• [What you have to do]:
Could you set down the listing below exactly, leaving out its pictures?
***
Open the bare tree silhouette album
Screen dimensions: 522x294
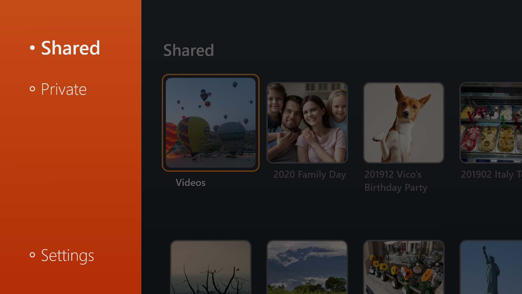click(211, 267)
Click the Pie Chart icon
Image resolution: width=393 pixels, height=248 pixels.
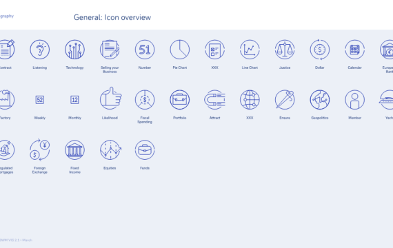pyautogui.click(x=180, y=50)
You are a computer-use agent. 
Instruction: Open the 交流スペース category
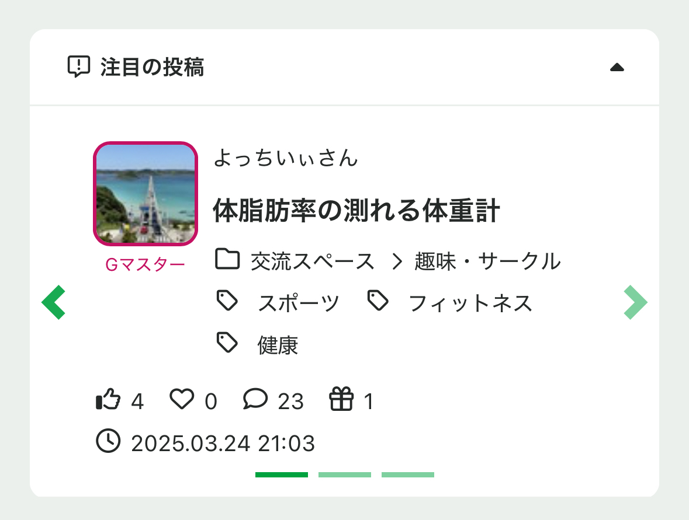[x=312, y=261]
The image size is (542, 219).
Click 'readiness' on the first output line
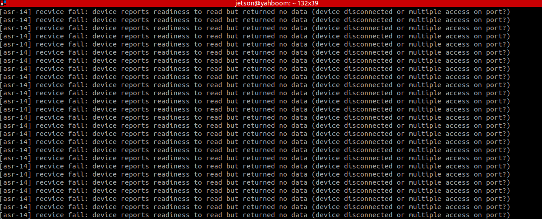pyautogui.click(x=171, y=12)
***
• [Exercise solution]:
Open the bare tree silhouette album
Screen dimensions: 522x294
click(211, 267)
Click the Pie Chart icon
Image resolution: width=393 pixels, height=248 pixels.
pyautogui.click(x=180, y=50)
You are a computer-use agent. 
Instruction: Open the 交流スペース category
[x=312, y=261]
The image size is (542, 219).
Click 'readiness' on the first output line
pyautogui.click(x=171, y=12)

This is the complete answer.